Kita ini bangsa modis. Sungguh. Di negeri selaksa mal ini, betapa mudahnya menemukan gerai bebajuan. Negeri ini pun juga diproklamasikan oleh seorang modis pula, Sukarno. Dia adalah presiden yang tak gentar untuk menjadi cover boy, ke mana-mana disertai fotografer. Ia presiden necis pujaan ibu-ibu muda di zamannya.
Kita pun lekas tanggap mode ketika terjadi bom Sarinah, maka secuil informasi visual pun sudah cukup untuk menengarai sentuhan fashion di tengah huru-hara. Mas-mas polisi membungkam para teroris dengan mengenakan tas Coach, sepatu Gucci, dan Adidas. Paguyuban pengguna sosial media ramai membahas. Mas-mas ganteng polisi pun ketiban berkah. Mereka seakan menjadi penjelmaan aktor Korea di dunia nyata, di depan mata.

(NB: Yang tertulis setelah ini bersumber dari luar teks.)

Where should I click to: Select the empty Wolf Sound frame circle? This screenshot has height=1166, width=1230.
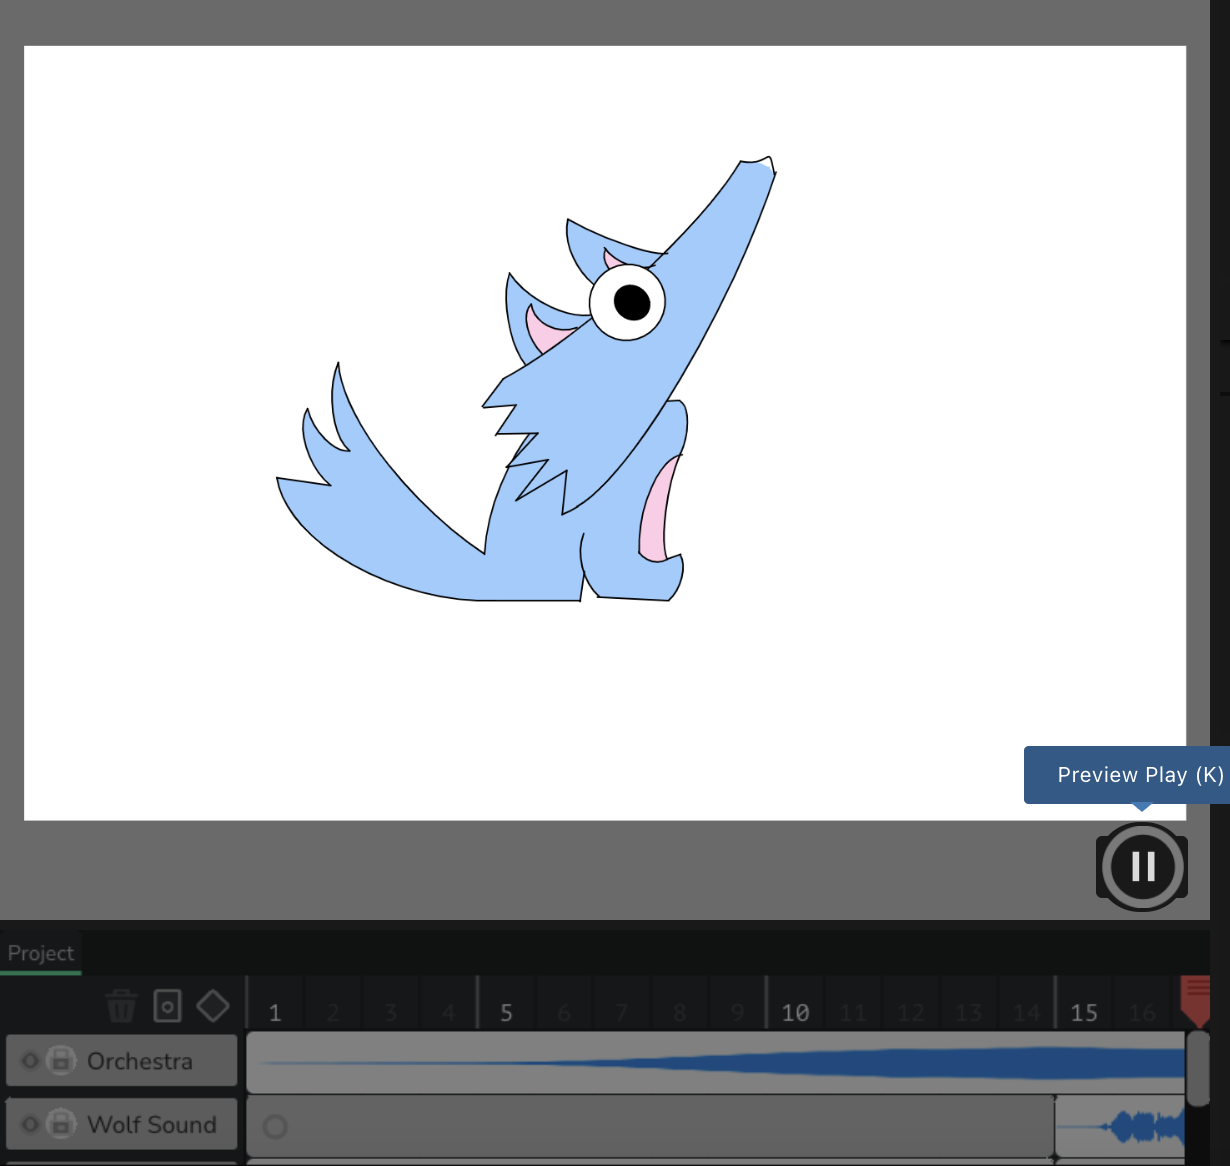275,1127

Sementara itu, para terorisnya cukup memakai topi dan sepatu Nike. Walaupun tidak mendapat pujian berlebihan, kita tetap harus adil untuk melihat preferensi mode mas-mas teroris yang konon berafiliasi dengan ISIS itu. Mereka tampil kasual dengan kaos dan sneaker.
Tapi ‘kok mereka tidak memakai baju terusan al-Arabiyya? Atau setidaknya pakai kaos ISIS yang sudah disablon di Kendal.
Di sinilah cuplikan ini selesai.